▼

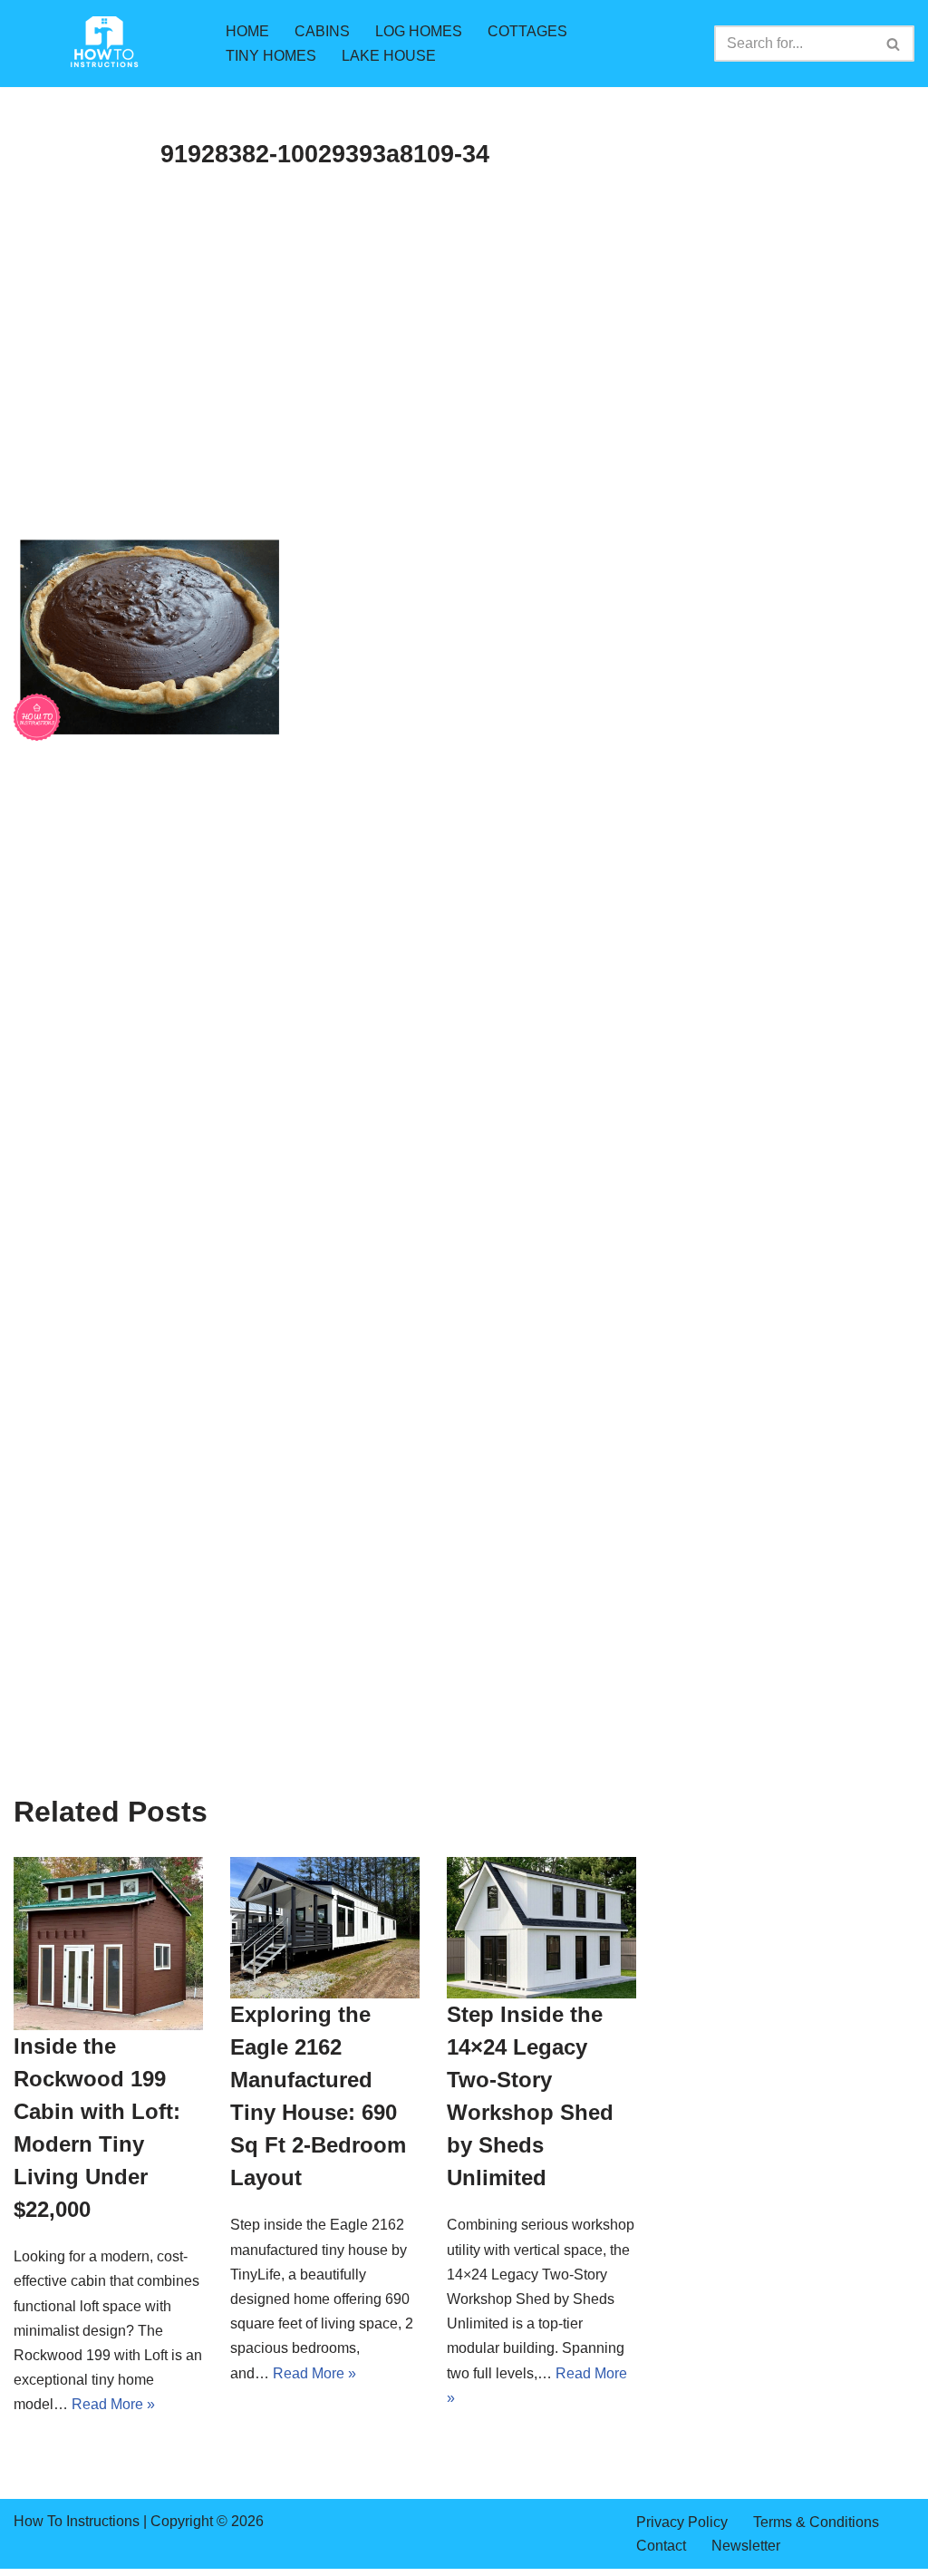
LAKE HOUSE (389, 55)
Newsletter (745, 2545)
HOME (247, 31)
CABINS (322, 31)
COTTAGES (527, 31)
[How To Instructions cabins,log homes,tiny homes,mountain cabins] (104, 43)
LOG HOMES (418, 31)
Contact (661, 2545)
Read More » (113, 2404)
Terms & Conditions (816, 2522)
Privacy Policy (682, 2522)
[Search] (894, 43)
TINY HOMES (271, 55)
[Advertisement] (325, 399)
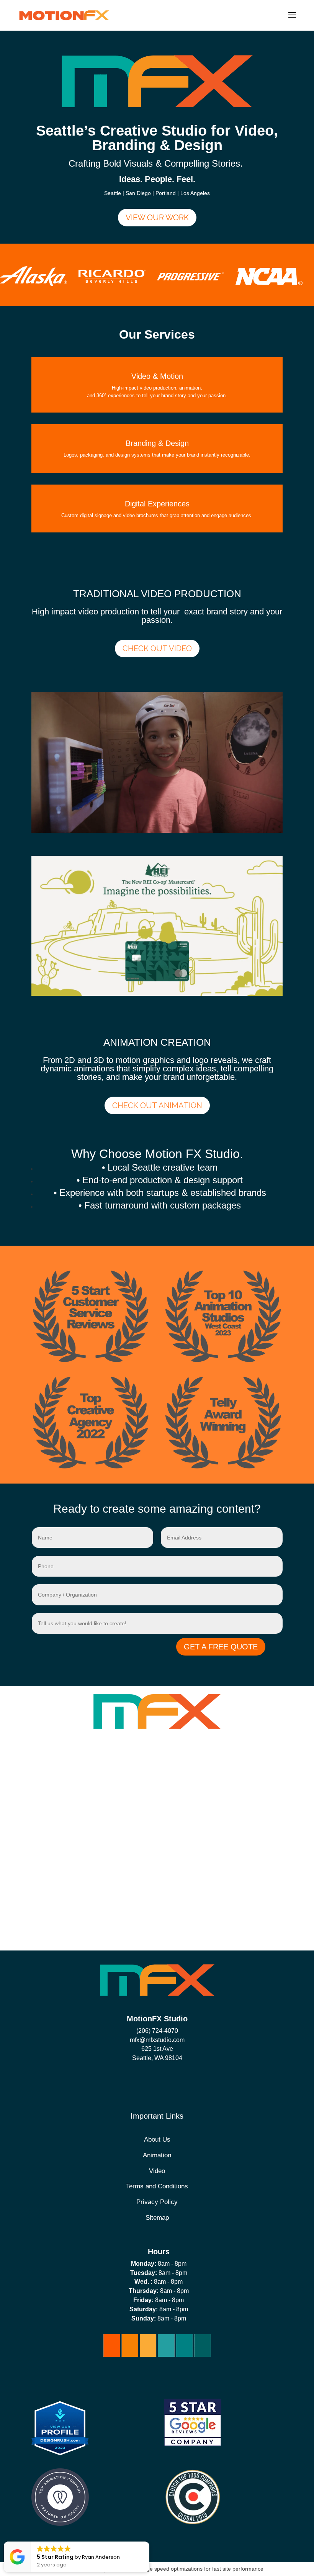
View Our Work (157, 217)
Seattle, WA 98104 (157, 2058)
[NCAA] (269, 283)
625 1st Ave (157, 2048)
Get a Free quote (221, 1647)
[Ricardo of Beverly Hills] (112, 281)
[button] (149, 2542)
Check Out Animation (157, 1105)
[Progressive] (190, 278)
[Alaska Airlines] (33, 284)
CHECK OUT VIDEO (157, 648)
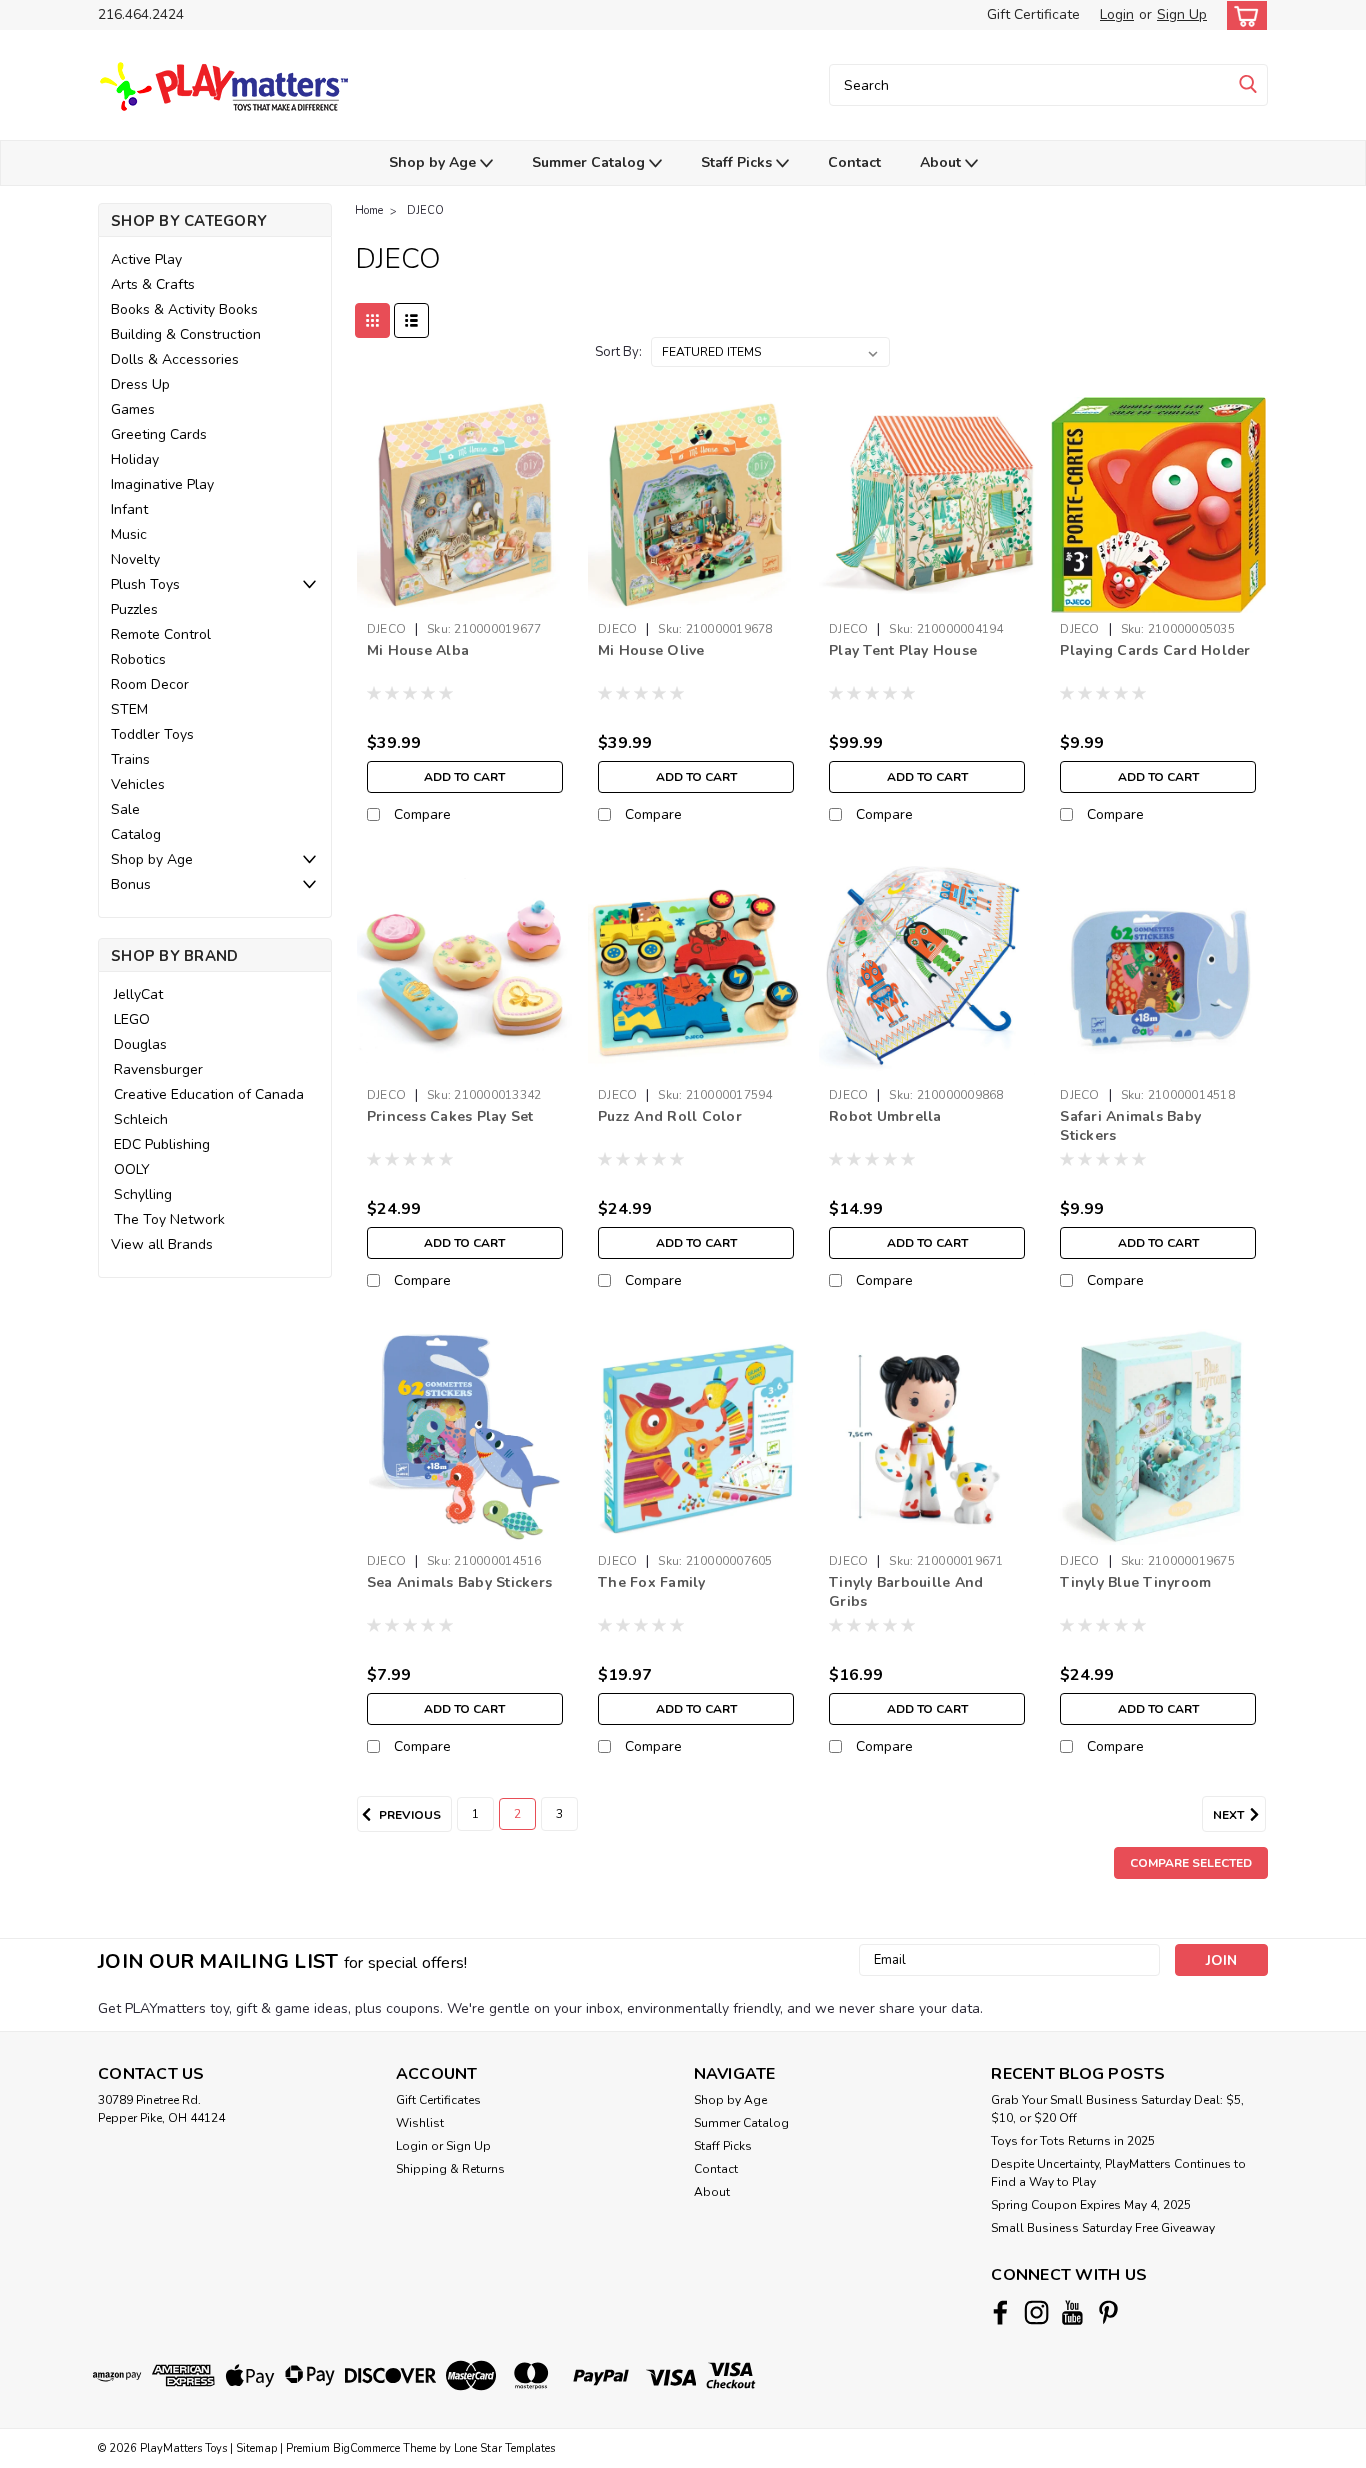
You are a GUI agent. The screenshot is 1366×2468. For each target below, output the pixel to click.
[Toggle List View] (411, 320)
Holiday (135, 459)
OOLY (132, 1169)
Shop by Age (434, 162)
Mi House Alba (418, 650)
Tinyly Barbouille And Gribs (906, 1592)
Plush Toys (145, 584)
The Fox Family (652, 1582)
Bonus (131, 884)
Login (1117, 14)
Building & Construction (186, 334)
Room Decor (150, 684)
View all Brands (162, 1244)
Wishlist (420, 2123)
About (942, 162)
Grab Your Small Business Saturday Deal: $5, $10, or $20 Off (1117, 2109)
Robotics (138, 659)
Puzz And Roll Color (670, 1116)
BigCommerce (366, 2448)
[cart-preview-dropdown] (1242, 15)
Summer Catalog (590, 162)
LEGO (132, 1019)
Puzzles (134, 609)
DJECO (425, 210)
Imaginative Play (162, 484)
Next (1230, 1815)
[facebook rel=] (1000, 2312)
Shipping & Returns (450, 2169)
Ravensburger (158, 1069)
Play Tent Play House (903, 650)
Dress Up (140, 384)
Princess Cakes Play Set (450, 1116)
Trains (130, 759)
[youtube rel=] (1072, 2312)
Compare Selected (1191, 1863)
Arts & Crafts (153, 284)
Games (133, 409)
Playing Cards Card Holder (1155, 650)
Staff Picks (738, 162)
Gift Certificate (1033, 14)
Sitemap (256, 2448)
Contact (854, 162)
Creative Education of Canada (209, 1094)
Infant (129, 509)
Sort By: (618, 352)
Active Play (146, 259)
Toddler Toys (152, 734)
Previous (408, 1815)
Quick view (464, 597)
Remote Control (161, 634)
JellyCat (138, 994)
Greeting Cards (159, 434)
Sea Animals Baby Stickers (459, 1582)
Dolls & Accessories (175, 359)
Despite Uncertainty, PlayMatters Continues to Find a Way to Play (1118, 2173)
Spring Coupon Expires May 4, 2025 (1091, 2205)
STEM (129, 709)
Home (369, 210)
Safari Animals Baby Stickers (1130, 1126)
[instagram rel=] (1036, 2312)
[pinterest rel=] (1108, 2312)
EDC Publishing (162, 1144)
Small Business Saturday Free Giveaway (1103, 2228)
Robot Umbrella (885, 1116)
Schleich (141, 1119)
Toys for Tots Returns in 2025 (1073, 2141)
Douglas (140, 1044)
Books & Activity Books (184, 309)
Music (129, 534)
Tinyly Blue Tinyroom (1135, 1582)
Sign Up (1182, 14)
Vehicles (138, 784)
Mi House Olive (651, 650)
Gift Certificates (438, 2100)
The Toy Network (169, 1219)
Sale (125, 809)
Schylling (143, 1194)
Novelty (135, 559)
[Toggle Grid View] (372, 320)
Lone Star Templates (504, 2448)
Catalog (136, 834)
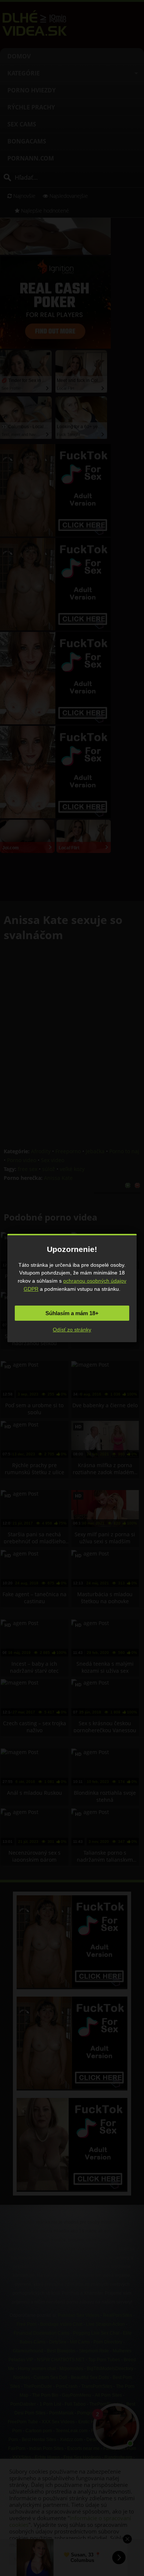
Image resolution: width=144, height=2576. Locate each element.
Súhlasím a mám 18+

▲

▶ **Action item**
Only lines with the word "Baby" go in the answer. Take them all from the entries above.

▶ **Answer to this task**
Sea Animals Baby Stickers (459, 1582)
Safari Animals Baby Stickers (1130, 1126)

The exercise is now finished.